City Lab published a report ranking the least livable cities for Black women. In addition to Pittsburgh, the top five were Cleveland, Detroit, Milwaukee, and Augusta. Such largely Midwest areas once held promise for Black people, only for deindustrialization to usher in unimaginable inequalities.

Not surprisingly, the art scenes in these cities are microcosms of how inequity suffocates growth. Even still, Black women work both within and outside these established systems, tapping in and out through burnout and stress, to make their cities more livable places for artists and creatives.

In her early days as an artist, years ago, Vanessa German attended Harambee Ujima, a storied Black arts festival, and Black Pittsburghers lamented the lack of options for her as an creator, telling her “what the white world in Pittsburgh would not allow me to do,” she recalled. “And I remember thinking, ‘What makes you think I’m waiting for them for answers?’”

Seeing how much local funders underprivileged Black artists reinforced the idea that “Black artists and leaders here weren’t held up to the same level as the white artists and the white organizations,” she said.

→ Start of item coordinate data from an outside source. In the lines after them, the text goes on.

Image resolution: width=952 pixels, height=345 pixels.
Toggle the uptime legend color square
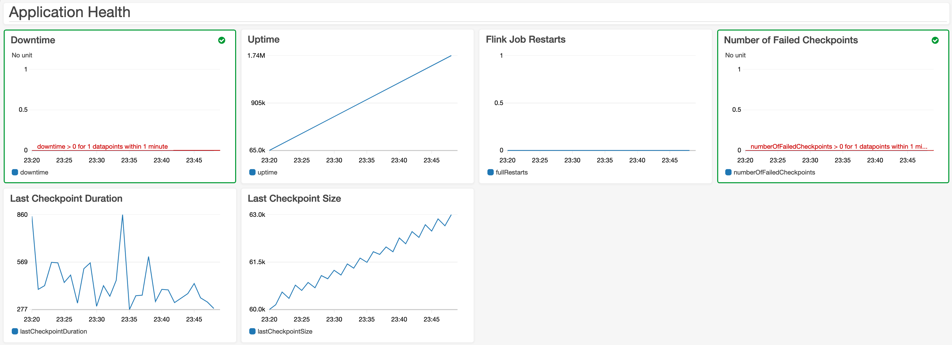click(x=252, y=172)
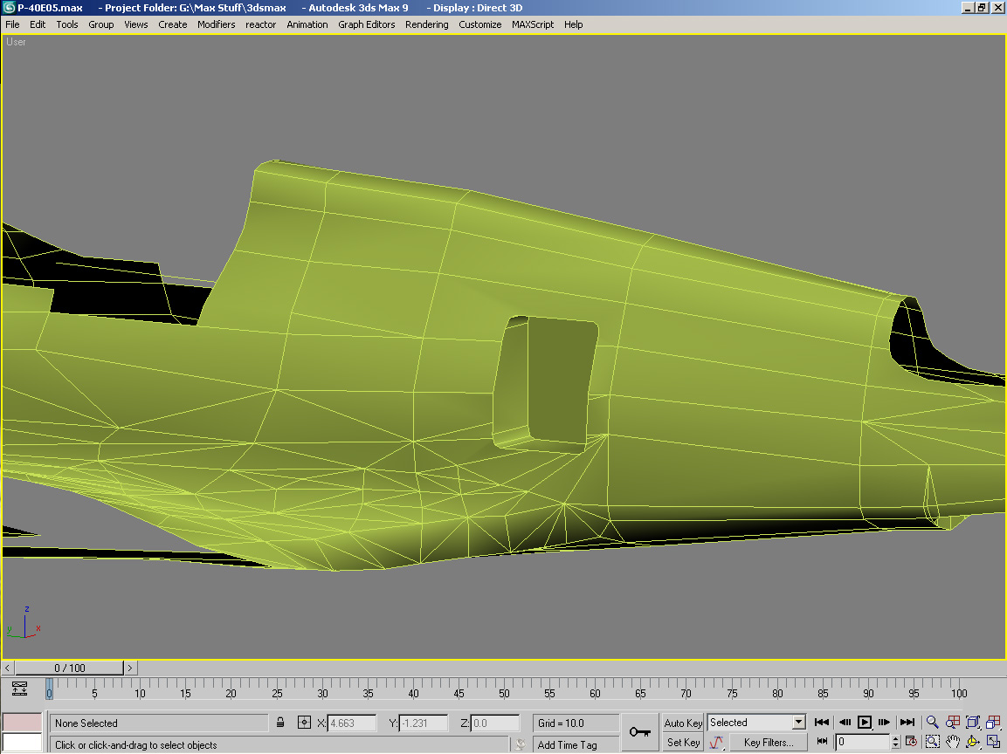Screen dimensions: 1007x754
Task: Open the Modifiers menu
Action: pyautogui.click(x=216, y=24)
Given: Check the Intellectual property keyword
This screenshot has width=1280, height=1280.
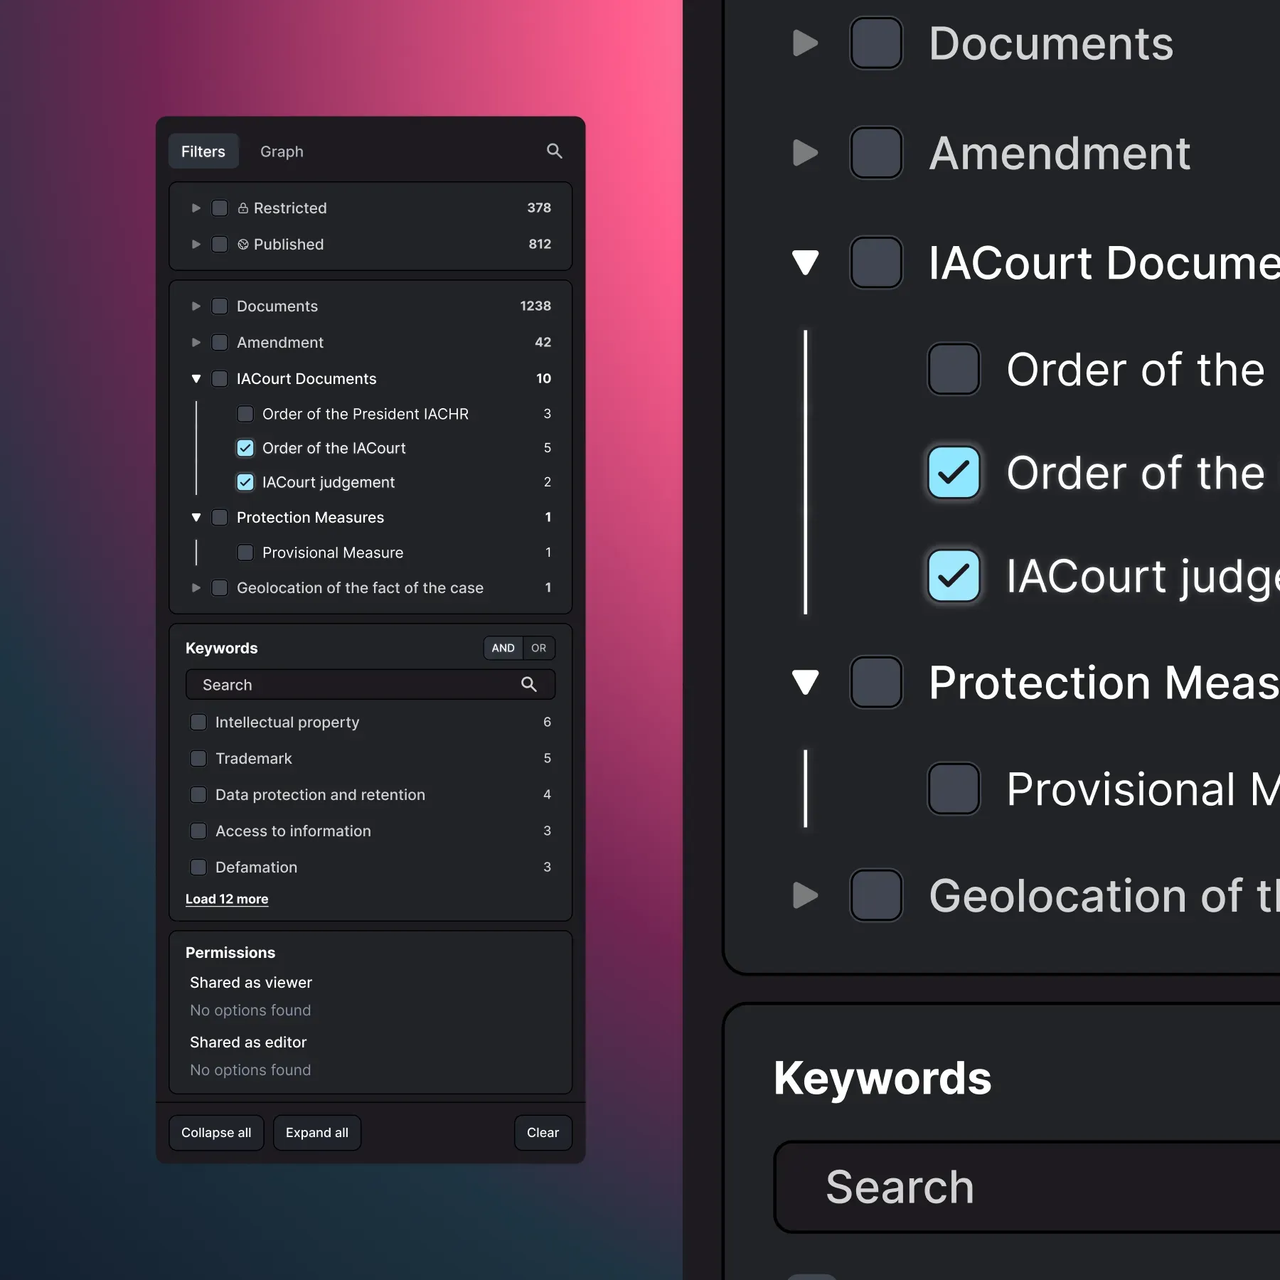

“Philanthropy has not investigated its rules for quite some time,” said Celeste Smith, a program officer at the Pittsburgh Arts Foundation. The issues raised by both COVID-19 and the Black Lives Matter have caused her foundation to take a more honest look at why disparities persist, she said.

“There is this way that Pittsburgh is waking up to Black artists,” German said, “but they’re doing it at a scale that’s still beta, when what needs to happen over the next few years is robust investment that acts like a rocket ship—they need to level up.”